_EXERCISE INSTRUCTIONS_
Copy out the following passage on the eCTD drug-submission format and its cross-application linking word for word, in full.

_EXCERPT PROVIDED_
Increasing drug-development costs, patent expirations, and fewer blockbuster drugs in the pipeline are forcing life-science companies to find faster, more cost-effective ways of getting new drugs approved and onto store shelves.
The worldwide shift toward the Common Technical Document (CTD) submission format promises a standardized global approach, while its electronic version, the eCTD, offers the functionality of digital-document management, manipulation, and storage. Both can streamline and speed the drug approval process.
Although industry has been anticipating these submission process changes since 2003, many drugmakers have been slow to make the transition to the eCTD. As a result, busy regulatory operations managers and staffs are being forced to face a stiff learning curve, and some eCTD technical advantages are being lost due to the lack of planning and understanding.
This article examines cross-application linking, an eCTD feature that allows sponsors to submit some required documents and data once and then refer back to those items in later eCTD applications or submissions. This means, for example, that sponsors building a New Drug Application (NDA) can link back via the extensible markup language (XML) backbone (by placing a "virtual" leaf element in the directory tree) to protocol, Chemistry, Manufactory, and Controls (CMC), or pharmacology and toxicology information already submitted and reviewed in the product's Investigational New Drug (IND) application. The link is seamless from the reviewer's viewpoint–with only the leaf title indicating that the document resides in an earlier eCTD submission. The sponsor can eliminate submission publishing and validation costs by substituting a reference link for the full document.

_DATA UNDER STUDY_
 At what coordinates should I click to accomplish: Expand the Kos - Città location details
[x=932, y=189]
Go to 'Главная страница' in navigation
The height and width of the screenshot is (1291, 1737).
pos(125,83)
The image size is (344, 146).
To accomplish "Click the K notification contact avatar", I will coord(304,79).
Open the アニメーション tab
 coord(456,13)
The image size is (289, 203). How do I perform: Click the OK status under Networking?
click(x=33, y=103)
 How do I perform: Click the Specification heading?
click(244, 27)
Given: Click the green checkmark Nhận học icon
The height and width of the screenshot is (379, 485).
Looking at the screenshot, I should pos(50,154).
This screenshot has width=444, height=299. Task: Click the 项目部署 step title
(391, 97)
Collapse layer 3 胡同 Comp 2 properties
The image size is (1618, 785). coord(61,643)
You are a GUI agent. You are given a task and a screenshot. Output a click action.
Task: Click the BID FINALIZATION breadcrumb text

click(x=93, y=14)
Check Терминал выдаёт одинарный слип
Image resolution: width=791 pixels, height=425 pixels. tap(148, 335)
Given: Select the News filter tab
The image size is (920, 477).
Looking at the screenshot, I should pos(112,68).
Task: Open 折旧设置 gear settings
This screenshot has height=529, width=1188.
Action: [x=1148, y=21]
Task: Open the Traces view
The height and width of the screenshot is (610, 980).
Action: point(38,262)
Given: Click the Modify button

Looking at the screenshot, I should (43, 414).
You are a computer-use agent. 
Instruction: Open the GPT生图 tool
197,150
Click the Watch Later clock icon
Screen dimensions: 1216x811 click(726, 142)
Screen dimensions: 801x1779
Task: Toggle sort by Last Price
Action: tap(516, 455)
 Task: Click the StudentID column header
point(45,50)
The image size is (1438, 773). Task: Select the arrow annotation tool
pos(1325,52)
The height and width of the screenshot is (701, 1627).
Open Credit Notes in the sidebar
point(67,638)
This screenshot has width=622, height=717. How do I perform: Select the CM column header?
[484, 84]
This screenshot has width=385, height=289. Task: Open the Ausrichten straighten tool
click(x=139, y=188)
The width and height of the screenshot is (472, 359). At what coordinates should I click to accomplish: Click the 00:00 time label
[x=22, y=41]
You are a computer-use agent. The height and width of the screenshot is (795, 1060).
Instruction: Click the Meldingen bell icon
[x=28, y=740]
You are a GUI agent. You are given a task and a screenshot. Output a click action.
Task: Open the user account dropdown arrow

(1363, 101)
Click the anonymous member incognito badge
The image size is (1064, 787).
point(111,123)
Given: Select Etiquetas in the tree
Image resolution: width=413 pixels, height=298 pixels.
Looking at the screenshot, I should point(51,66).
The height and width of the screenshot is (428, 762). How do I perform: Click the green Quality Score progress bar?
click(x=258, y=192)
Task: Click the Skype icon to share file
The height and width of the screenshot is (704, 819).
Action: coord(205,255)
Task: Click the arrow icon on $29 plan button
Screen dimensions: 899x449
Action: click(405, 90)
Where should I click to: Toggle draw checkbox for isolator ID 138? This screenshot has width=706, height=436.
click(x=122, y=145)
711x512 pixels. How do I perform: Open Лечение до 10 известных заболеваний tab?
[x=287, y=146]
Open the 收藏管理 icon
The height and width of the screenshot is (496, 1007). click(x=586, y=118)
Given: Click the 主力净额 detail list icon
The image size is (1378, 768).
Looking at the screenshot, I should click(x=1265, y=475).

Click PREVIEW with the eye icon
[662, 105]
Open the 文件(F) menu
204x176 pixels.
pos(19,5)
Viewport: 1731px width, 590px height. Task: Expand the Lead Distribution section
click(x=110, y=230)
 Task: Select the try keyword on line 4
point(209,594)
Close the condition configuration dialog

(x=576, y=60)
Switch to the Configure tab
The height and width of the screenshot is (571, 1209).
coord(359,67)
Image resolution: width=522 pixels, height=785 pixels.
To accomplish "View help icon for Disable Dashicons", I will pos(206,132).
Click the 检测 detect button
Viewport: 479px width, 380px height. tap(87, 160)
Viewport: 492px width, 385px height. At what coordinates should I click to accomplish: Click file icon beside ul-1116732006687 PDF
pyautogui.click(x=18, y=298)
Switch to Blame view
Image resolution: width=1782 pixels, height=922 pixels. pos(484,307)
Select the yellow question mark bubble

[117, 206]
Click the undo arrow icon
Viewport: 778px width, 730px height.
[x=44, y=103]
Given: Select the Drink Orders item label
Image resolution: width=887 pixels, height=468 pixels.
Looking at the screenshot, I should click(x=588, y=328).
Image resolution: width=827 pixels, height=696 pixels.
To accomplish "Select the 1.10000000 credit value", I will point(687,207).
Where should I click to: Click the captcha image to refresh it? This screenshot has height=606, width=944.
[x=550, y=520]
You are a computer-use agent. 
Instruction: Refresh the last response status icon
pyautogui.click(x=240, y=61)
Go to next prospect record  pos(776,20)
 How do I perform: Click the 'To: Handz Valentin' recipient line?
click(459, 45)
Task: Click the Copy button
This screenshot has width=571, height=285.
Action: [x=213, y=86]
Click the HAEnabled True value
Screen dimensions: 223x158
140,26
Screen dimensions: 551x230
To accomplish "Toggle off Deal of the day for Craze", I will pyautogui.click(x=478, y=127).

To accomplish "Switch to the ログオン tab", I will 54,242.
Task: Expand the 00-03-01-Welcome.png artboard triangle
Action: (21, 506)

_COMPLETED TASK_
Increasing drug-development costs, patent expirations, and fewer blockbuster drugs in the pipeline are forcing life-science companies to find faster, more cost-effective ways of getting new drugs approved and onto store shelves.
The worldwide shift toward the Common Technical Document (CTD) submission format promises a standardized global approach, while its electronic version, the eCTD, offers the functionality of digital-document management, manipulation, and storage. Both can streamline and speed the drug approval process.
Although industry has been anticipating these submission process changes since 2003, many drugmakers have been slow to make the transition to the eCTD. As a result, busy regulatory operations managers and staffs are being forced to face a stiff learning curve, and some eCTD technical advantages are being lost due to the lack of planning and understanding.
This article examines cross-application linking, an eCTD feature that allows sponsors to submit some required documents and data once and then refer back to those items in later eCTD applications or submissions. This means, for example, that sponsors building a New Drug Application (NDA) can link back via the extensible markup language (XML) backbone (by placing a "virtual" leaf element in the directory tree) to protocol, Chemistry, Manufactory, and Controls (CMC), or pharmacology and toxicology information already submitted and reviewed in the product's Investigational New Drug (IND) application. The link is seamless from the reviewer's viewpoint–with only the leaf title indicating that the document resides in an earlier eCTD submission. The sponsor can eliminate submission publishing and validation costs by substituting a reference link for the full document.